Intégration de la Turquie : l’Europe doit se décider

L’entrée de la Turquie en Europe est un sujet de débat qui semble presque éculé aujourd’hui. La question identitaire a cristallisé toutes les attentions, au détriment des réflexions pragmatiques. L’objectif n’est pas ici de faire un plaidoyer pour l’un ou l’autre des camps, mais d’en appeler à la raison afin que soit clarifié définitivement le statut d’un pays qui espère depuis trop longtemps : européenne ou amie de l’Europe ?

Partager une histoire et des valeurs : clore enfin le débat
Si l’on entame le débat par la question « Qu’est-ce qu’être européen ? », peu d’arguments viennent appuyer la candidature turque. Et  pourtant, du siège de Vienne en 1529, à la Seconde Guerre Mondiale, l’Europe a partagé certains de ses plus illustres chapitres d’histoire avec l’Empire Ottoman. Si être européen consiste au partage d’une histoire et de certaines valeurs, la Turquie laïque qu’a fait naître Mustafa Kemal a peu à envier aux européens.
Cette acceptation pourrait être l’occasion de prouver que démocratie, Islam et laïcité sont conciliables. La scène internationale nous renvoie une image chaotique et galvaudée de « choc des civilisations ». Refuser son entrée à la Turquie uniquement parce qu’elle est musulmane « serait lui dire que Ben Laden a raison. » (Bernard Guetta).
Peut-être aussi faut-il arrêter de se focaliser sur le passé : les disputes et dissonances des 27 y renvoient souvent. Les yeux tournés vers une histoire vécue, l’Europe se voile la face pour ne pas faire un constat douloureux : elle n‘a pas clairement défini de projet d’avenir. Le débat sur l’identité turque renvoie à la question non résolue de l’identité européenne.
C’est pourquoi il faut clore ce débat stérile sur l’identité turque- les deux camps avançant de justes raisons- et ouvrir celui sur l’identité européenne. L’UE ne pourra qu’y trouver le nouveau souffle qui lui fait défaut.

Un équilibre géopolitique très délicat
Si la passion pousse au rejet, il faut, au moins, entendre la raison. La position géopolitique de la Turquie est très délicate. Musulmane et laïque, elle est à cheval entre deux continents. Adoptée ni par les arabes ni par les européens, elle est en première ligne face à la tourmente islamiste.
Son équilibre entre deux mondes est précaire. Elle réussit, et c’est remarquable, à garder un parti modéré : à l’initiative d’un dialogue syro-israëlien, laïque et pourtant tirée vers l’islamisme par une frange de sa population, résistant aux partis pris lors de la guerre en Irak… Lui ouvrir la porte d’une amitié européenne lavée de tous sous-entendus serait le plus sur moyen de ne pas la voir sombrer dans l’islamisme radical. L’hésitation dans son statut ne fait surement que renforcer les difficultés qu’elle a à choisir une voie.

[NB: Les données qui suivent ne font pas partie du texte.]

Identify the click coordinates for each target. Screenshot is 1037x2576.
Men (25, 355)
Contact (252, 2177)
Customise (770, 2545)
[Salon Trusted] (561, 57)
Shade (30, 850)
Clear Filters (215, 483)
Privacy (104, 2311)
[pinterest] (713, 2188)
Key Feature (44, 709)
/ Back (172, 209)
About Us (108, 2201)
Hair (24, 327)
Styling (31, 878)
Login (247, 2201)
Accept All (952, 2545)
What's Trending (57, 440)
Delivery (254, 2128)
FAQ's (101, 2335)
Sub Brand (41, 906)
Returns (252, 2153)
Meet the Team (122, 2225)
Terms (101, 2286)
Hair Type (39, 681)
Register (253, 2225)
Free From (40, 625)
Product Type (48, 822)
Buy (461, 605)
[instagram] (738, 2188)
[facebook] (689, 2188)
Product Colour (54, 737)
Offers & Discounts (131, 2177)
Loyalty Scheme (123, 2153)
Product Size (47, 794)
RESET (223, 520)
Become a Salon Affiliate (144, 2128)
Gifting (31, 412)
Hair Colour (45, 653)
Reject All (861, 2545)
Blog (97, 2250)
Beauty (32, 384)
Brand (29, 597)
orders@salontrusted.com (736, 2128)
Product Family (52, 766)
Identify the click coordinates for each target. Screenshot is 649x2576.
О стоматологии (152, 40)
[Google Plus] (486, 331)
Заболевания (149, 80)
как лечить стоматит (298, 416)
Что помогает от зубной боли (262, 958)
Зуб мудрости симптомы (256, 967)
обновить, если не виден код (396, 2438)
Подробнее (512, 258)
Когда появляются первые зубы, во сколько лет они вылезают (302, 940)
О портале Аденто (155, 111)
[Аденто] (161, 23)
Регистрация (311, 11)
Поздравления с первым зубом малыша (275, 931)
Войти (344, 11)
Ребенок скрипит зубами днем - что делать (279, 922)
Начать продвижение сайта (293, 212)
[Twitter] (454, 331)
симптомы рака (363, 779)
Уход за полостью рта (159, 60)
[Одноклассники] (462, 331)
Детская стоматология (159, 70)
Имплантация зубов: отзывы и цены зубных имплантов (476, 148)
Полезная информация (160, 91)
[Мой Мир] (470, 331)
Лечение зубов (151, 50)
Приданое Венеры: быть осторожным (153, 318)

Des efforts qui doivent être payés de retour
La péninsule anatolienne a conduit une politique de modernisation titanesque sur les plans économiques, politiques et sociétaux. Elle est bien plus proche des critères de Copenhague que ne le sont certains pays déjà intégrés. Lui avoir demandé tant d’efforts pour finalement la faire attendre dans l’antichambre des accords d’Ankara  relève de l’humiliation.

Il faut donc se décider car ce pays a un comportement méritoire et a le droit d’être fixé sur son futur statut. Ce n’est pas à l’honneur et encore moins dans l’intérêt de l’Europe de se comporter comme elle le fait. Patienter encore ne sauvera pas une amitié en péril.